In a departure from its modus operandi, broadband Internet service provider MegaPath Networks announced a deal Thursday to co-brand its digital subscriber line service to small- and medium-sized businesses with Covad Communications Group.

It’s a brave move for the broadband provider, which has been chiefly a growth-through-acquisition company that’s expanded its business DSL operations from its headquarters in Pleasanton, CA, to nationwide coverage in a couple of years.

Many ISPs have been reluctant to sign deals with the data competitive local exchange carrier (DLEC) after seeing Covad use its “Safety Net” to draw customers away from smaller ISPs who defaulted on line charges. While legal, it left a sour aftertaste to providers who felt they were cheated out of their customers.

John McDevitt, Covad executive vice president of marketing and sales, said his company is still the smart choice for providing DSL, because of its commitment to the end-user.

“Given today’s market condition, it is important for companies seeking a nationwide broadband services provider to know they are getting DSL from a dependable source, like Covad, that cares about the end-user experience,” McDevitt said.

From the start, MegaPath has been a business DSL provider, shunning the residential DSL community in favor of the more lucrative business contracts it could net in large cities.

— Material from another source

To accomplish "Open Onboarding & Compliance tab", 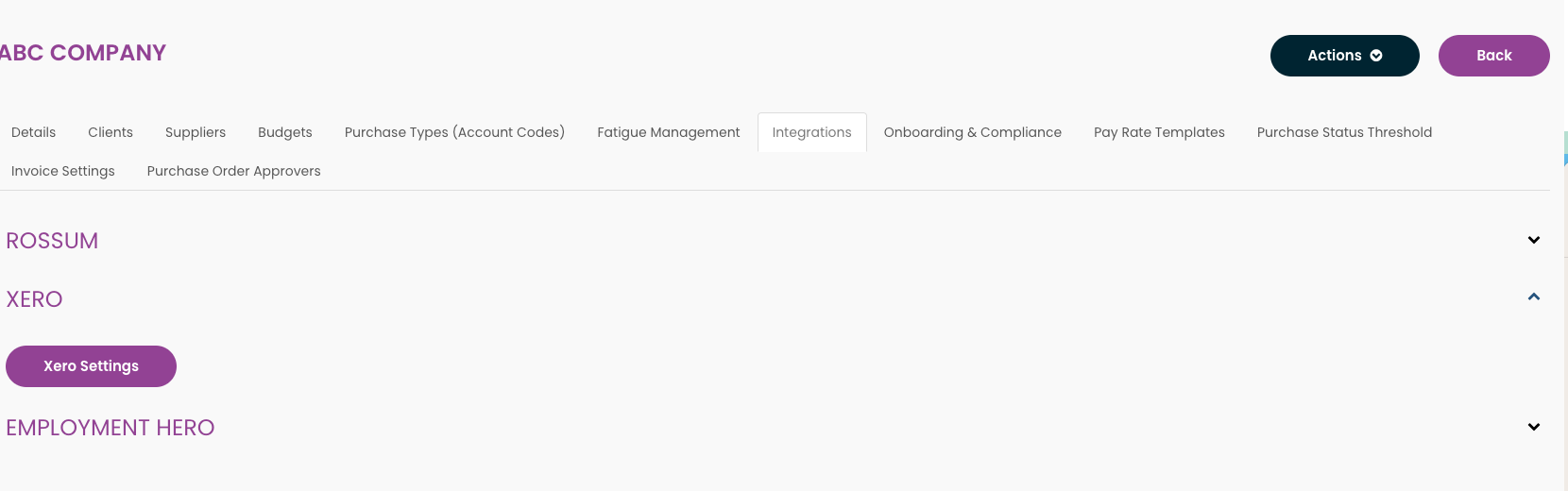I will [972, 132].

It’s a policy the broadband ISP has kept to a fault, namely with last year’s acquisition of Phoenix Networks, a business and residential DSL provider. The acquisition was one of several made by MegaPath in 2000.

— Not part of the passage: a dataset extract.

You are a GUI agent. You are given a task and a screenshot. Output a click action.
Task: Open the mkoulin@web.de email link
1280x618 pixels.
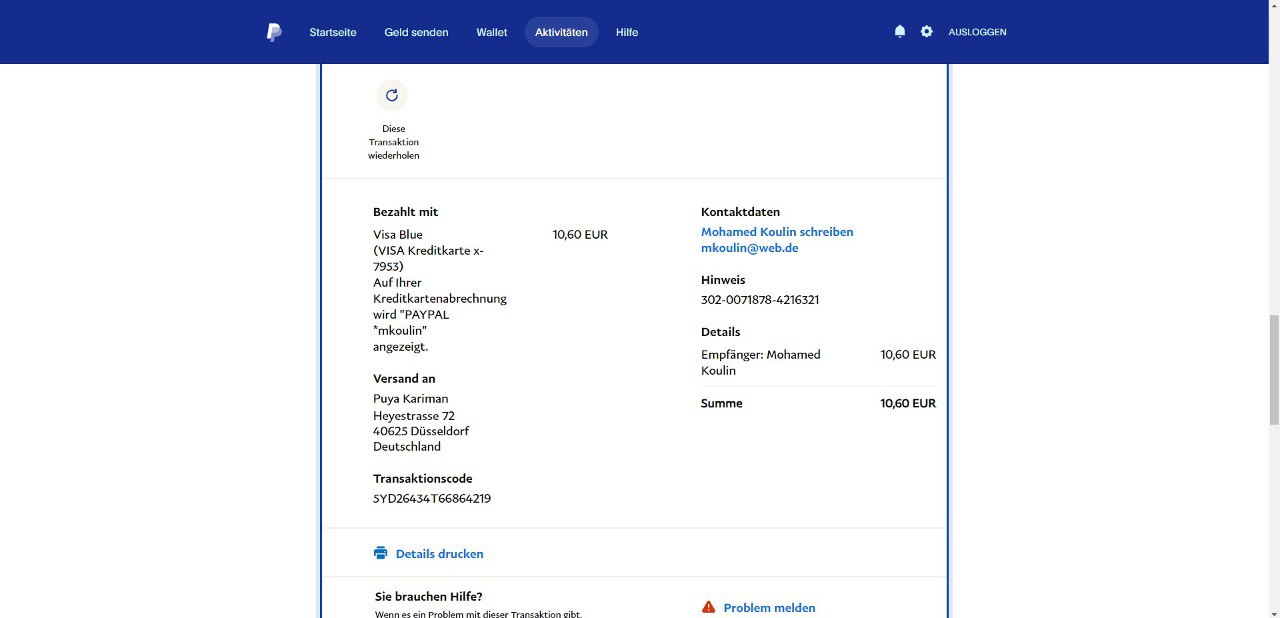(x=749, y=248)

While it successfully transferred Phoenix Networks business customers, residential services quickly deteriorated as MegaPath looked for another provider to take over the consumer accounts. In many cases, residential customers were shut out of the support loop, and had to look for a new provider on their own.

Regardless, the company enjoys a fairly high level of customer approval, a rarity in today’s world of inconsistent provisioning and suspect support.

Covad was eager to sign with a national provider like MegaPath, which isn’t likely to go under anytime soon. The company secured $10 million in January from investors to fund more acquisitions this year to increase its coverage.

Harry Taxin, MegaPath president and chief executive officer, said the agreement with Covad is part of the company’s efforts to expand its presence throughout the U.S.

“Covad’s strong industry position, nationwide broadband network and ability to quickly deliver broadband services are all key factors in our ability to successfully fulfill the demand for our broadband services,” Taxin said. “As part of our efforts for geographic expansion, improved scalability and risk mitigation, this is an important relationship for us.”

This isn’t the first time MegaPath has taken a step off its chosen path and ventured into deals with other broadband providers.

Last year, the ISP penned a deal with Telocity, a residential DSL provider, to refer customers to each other in areas served by both. Telocity was later bought out by Hughes Electronics Corp., a division of General Motors Corp.